__Text under study__.
My new YA romance manuscript

For those of you who are following me on Facebook, you know I’ve mentioned a young adult romance “project” that I’ve been working on. Now, that it’s finished I can say it: it’s a sequel for I Dare You to Love Me!

Yep, that’s right. All of you Brian and Iris fans who were kind enough to leave reviews and were begging for a sequel; it’s finally here! Well, almost. I finished the first draft, edited through it, had a beta reader look at it, and then went through another round of edits. It’s as polished as I can make it. I emailed my publisher about it. Now, all I can do is wait for instructions. Crazy, right? I still can’t quite believe it. In October, I Dare You to Love Me will have been published for a year and now it might have a sequel before the end of 2018!

It’s kind of funny because I never planned on writing a sequel for this particular book. I mean, I fantasized about doing it a few times, just because I love these characters and I had such a great time writing their story. But, because of that rule I have about writing sequels, I held off on actually writing one until I was sure I had an amazing plot that would be just as good if not better than the first. It took almost ten months, but I’m confident I’ve accomplished that.

Here’s the blurb:

It’s been three years since Brian Royland was dared to take Iris Newman to the prom. They’ve managed to keep a strong long-distance relationship even while balancing college classes and jobs.

Around the same time of Brian’s impromptu marriage proposal, William Lexington comes back into Iris’ life with an opportunity to go on tour with a well-known rock band. There’s only one condition; he has to be reinstated as Angst’s bass guitarist. Despite her reservations, Iris can’t deny that this is a once-in-a-lifetime opportunity. So she puts her engagement on hold to fulfill her dream, with Brian’s blessing.

__Dataset extract__.
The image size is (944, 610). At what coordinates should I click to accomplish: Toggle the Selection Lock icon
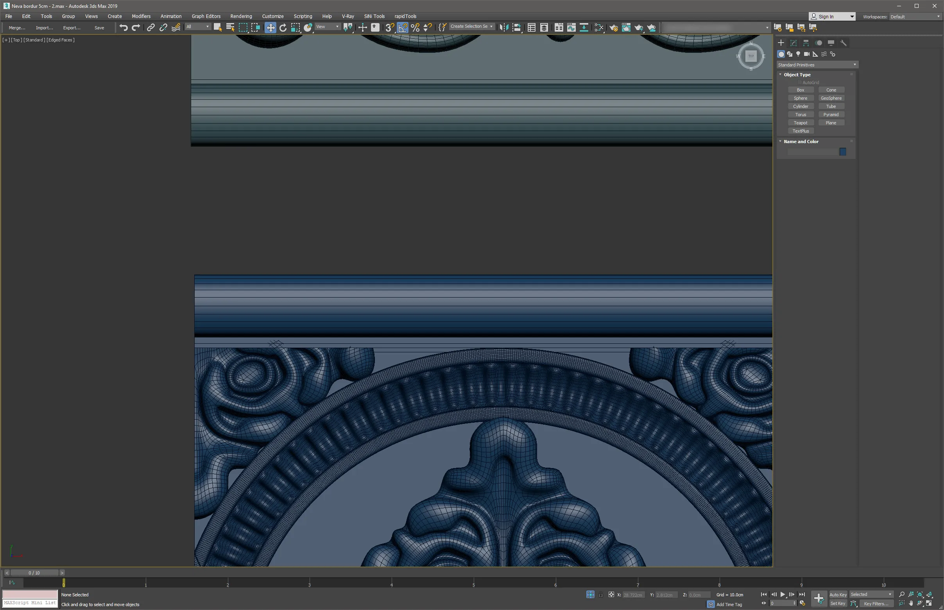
...
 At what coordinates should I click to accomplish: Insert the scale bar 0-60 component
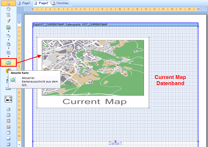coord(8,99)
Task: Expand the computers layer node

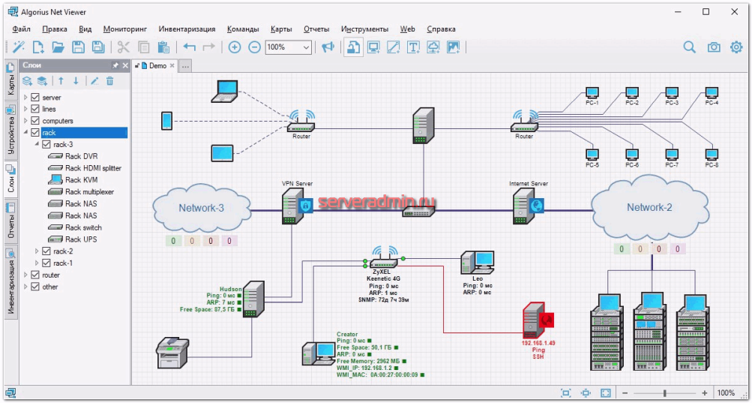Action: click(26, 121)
==
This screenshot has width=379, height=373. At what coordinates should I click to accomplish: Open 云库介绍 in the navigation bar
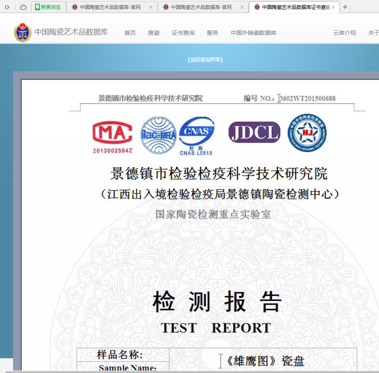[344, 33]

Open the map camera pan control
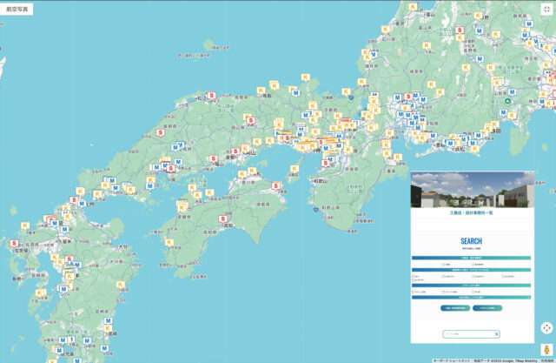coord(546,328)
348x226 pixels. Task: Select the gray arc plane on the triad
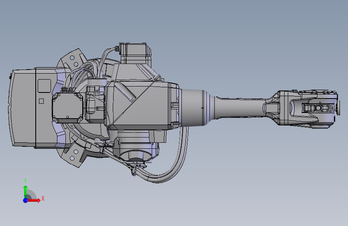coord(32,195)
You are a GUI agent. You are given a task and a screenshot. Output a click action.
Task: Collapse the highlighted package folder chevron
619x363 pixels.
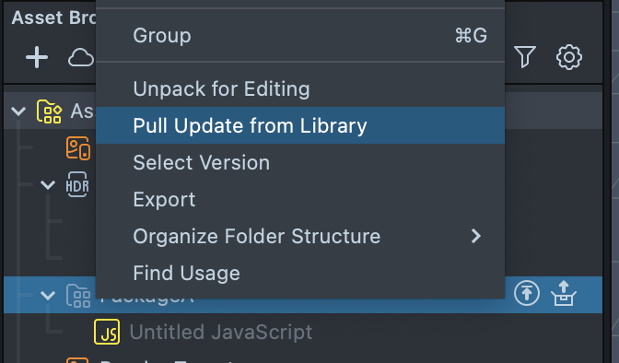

__Work item 1__.
Answer these questions from the post about the YA romance manuscript, one answer per line:
(a) Which book is the new manuscript a sequel to?
(b) How long did the author say it took to reach a plot they were confident in?
(c) What position must William Lexington be reinstated to?
__Work item 2__. In order, list every step the post about the YA romance manuscript says the author has already completed with the manuscript.
__Work item 3__. Continue the post about the YA romance manuscript from the point where it stops.

__Exercise output 1__.
(a) I Dare You to Love Me
(b) Almost ten months
(c) Angst's bass guitarist

__Exercise output 2__.
1. Finished the first draft
2. Edited through it
3. Had a beta reader look at it
4. Went through another round of edits
5. Emailed the publisher about it

__Exercise output 3__.
While the band’s on the road, discovering things about each other that they never wanted to know, the drama in Brian’s life escalates. Not only is he dealing with a competitive coworker, a biased boss, and a roommate who just can’t seem to take no for an answer, but then his long-lost mother decides she wants to fight for custody of Leah after all. Brian and Iris’ phone conversations get shorter the more time passes and the distance only grows wider. Things quickly spin out of control, to the point where both Brian and Iris start to wonder if their love is strong enough to withstand the new miles and obstacles that separate them.

I Dare You to Stay With Me is technically a new adult fiction novel because the main characters are twenty-one, but it still has a young adult feel. It’s fun while also tackling some hard subjects and shedding light on some pressures a lot of teenagers deal with. College students will definitely be able to relate, since Brian’s chapters focus on the stresses of going to school while also having a job. All in all, I think you guys are really going to enjoy this second installment to what I’m very tentatively calling The Dare Duo. It’s too soon to tell if there’s going to be a third book or not. I would love to, obviously, but I don’t know if I can whip up an even better plot than this one in the next year or so.

For right now, I think I’m just going to sit back and enjoy getting this second book published.